-- start --

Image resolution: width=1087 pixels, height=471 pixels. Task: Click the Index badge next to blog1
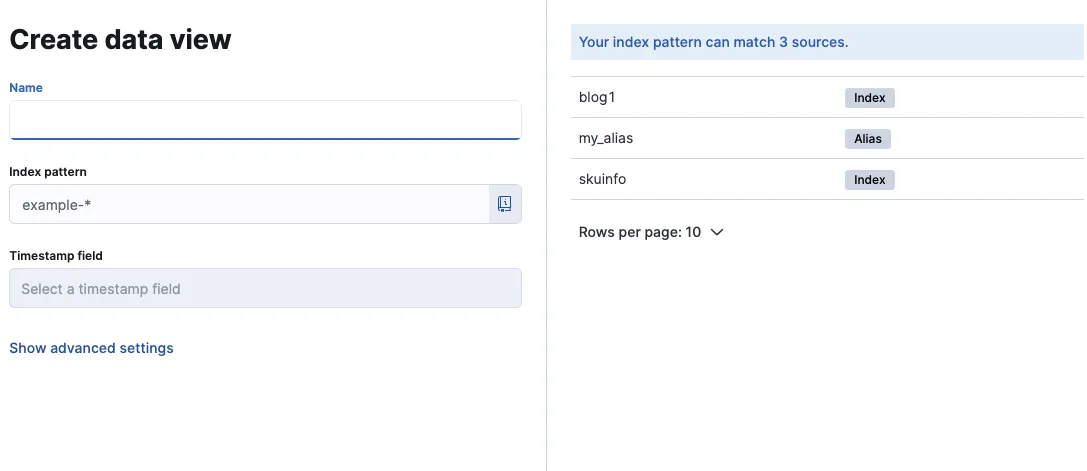click(869, 98)
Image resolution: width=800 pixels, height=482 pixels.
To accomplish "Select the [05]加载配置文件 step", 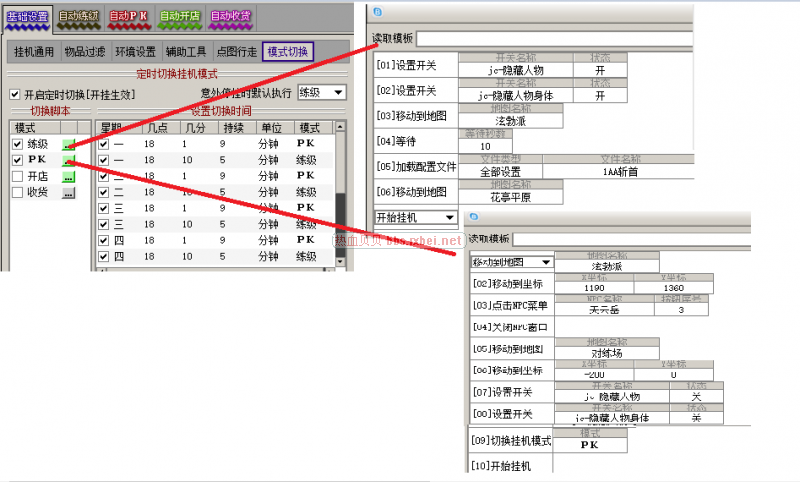I will pyautogui.click(x=415, y=166).
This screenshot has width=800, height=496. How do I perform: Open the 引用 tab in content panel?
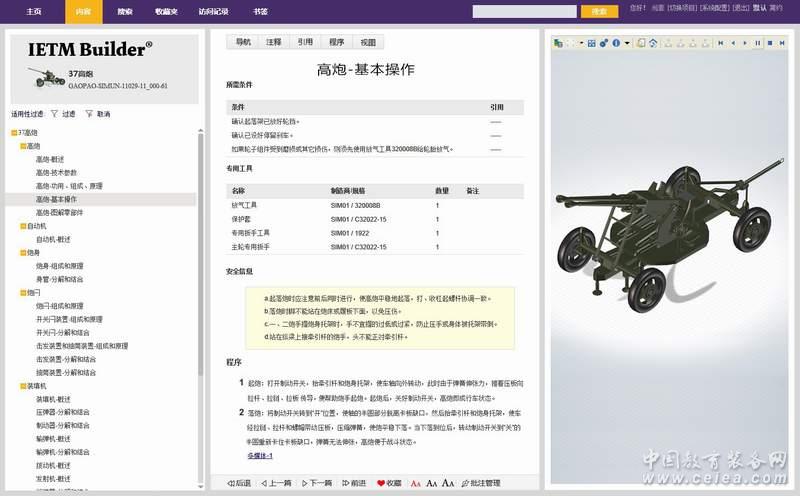305,42
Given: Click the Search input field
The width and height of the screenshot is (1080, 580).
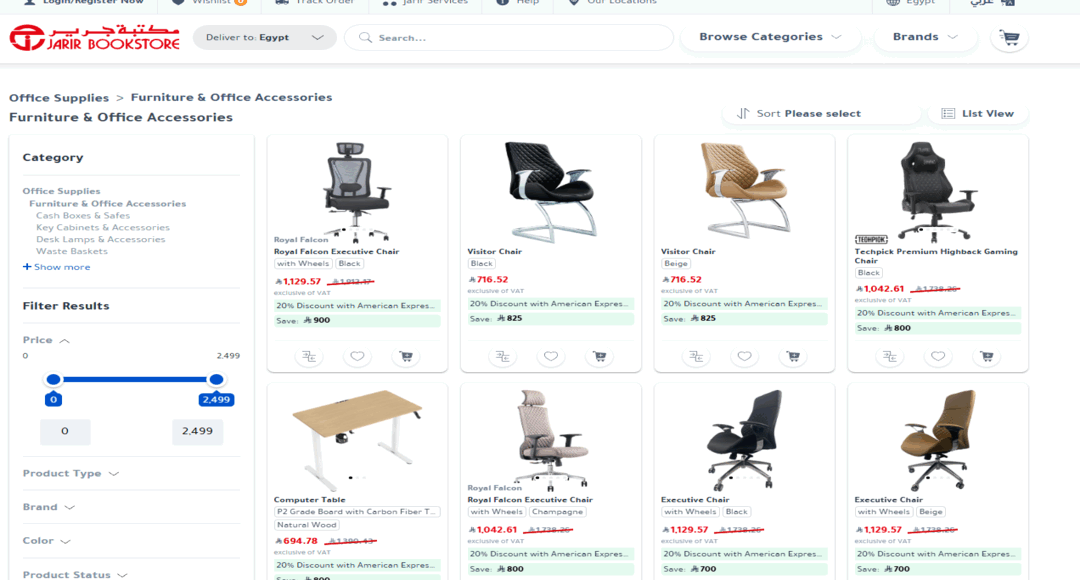Looking at the screenshot, I should (x=509, y=38).
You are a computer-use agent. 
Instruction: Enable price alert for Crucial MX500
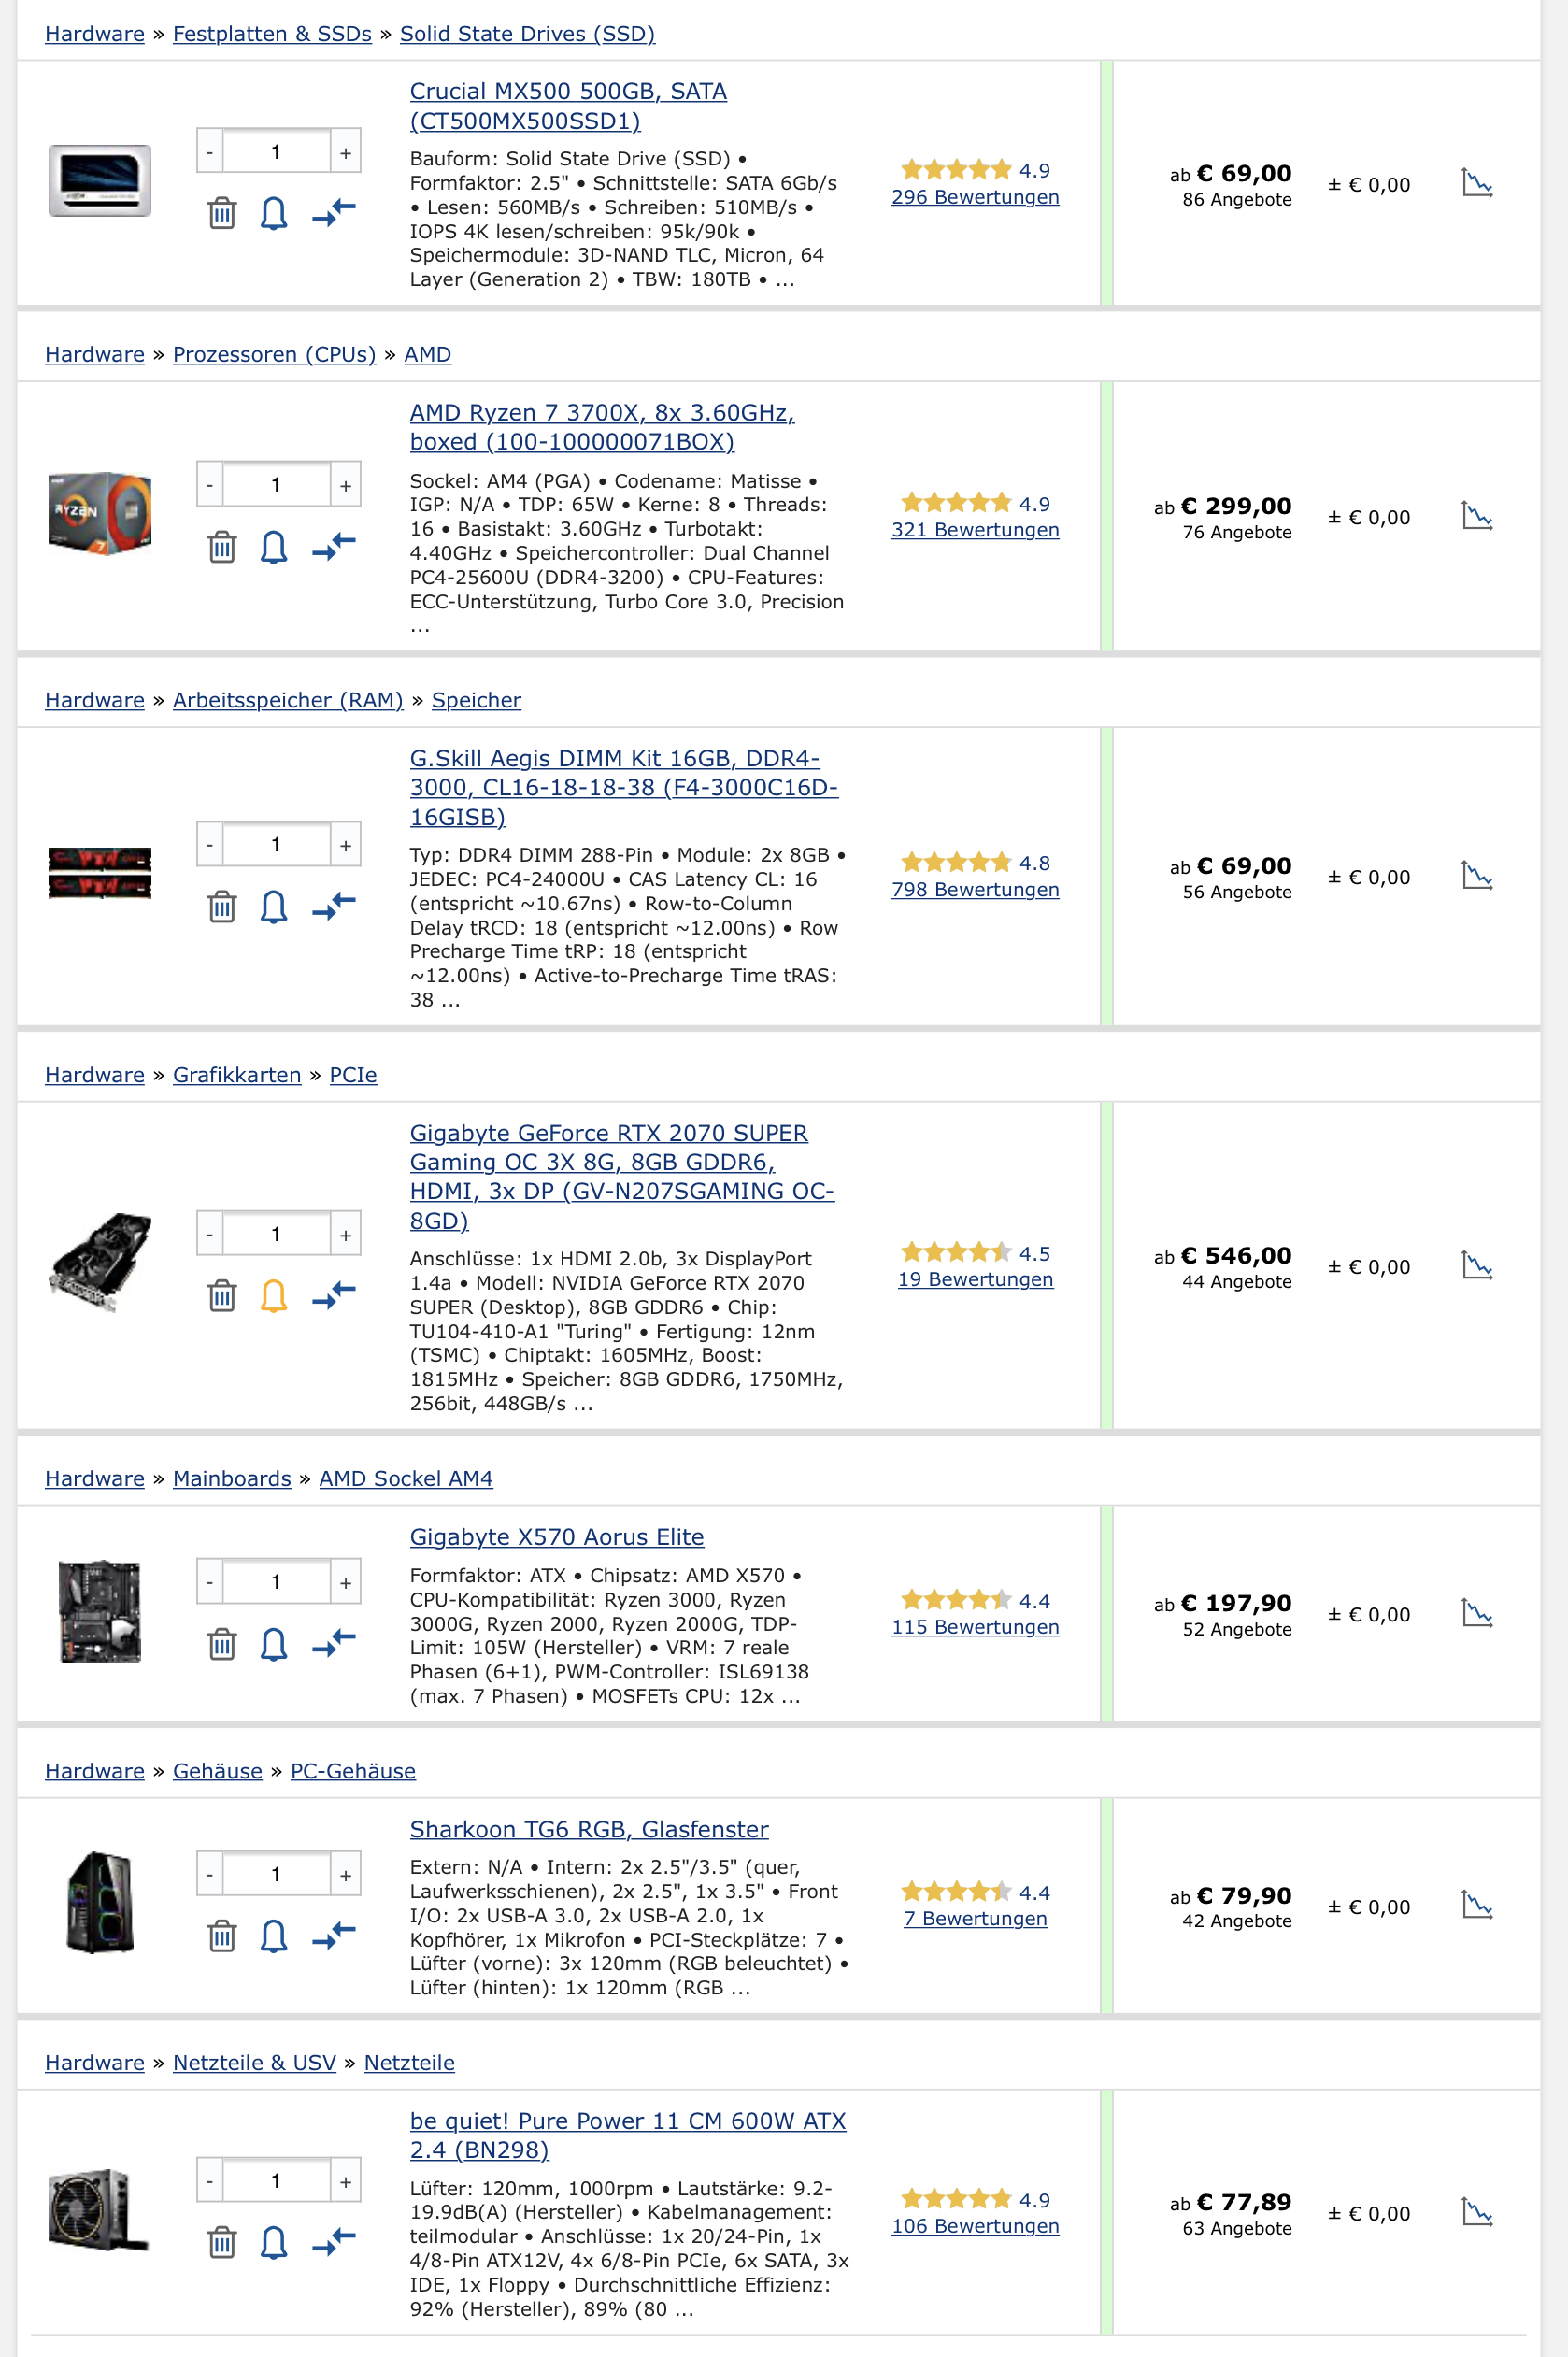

-- end --

Copy the items word for word, from the line that contains "This screenshot has" through the end of the items, with both ends included. Leave the pictures out.

This screenshot has width=800, height=496. How do I perform: Open the 引用 tab in content panel?
305,42
Given: Click the Search input field
The width and height of the screenshot is (1080, 580).
Looking at the screenshot, I should (x=509, y=38).
You are a computer-use agent. 
Instruction: Enable price alert for Crucial MX500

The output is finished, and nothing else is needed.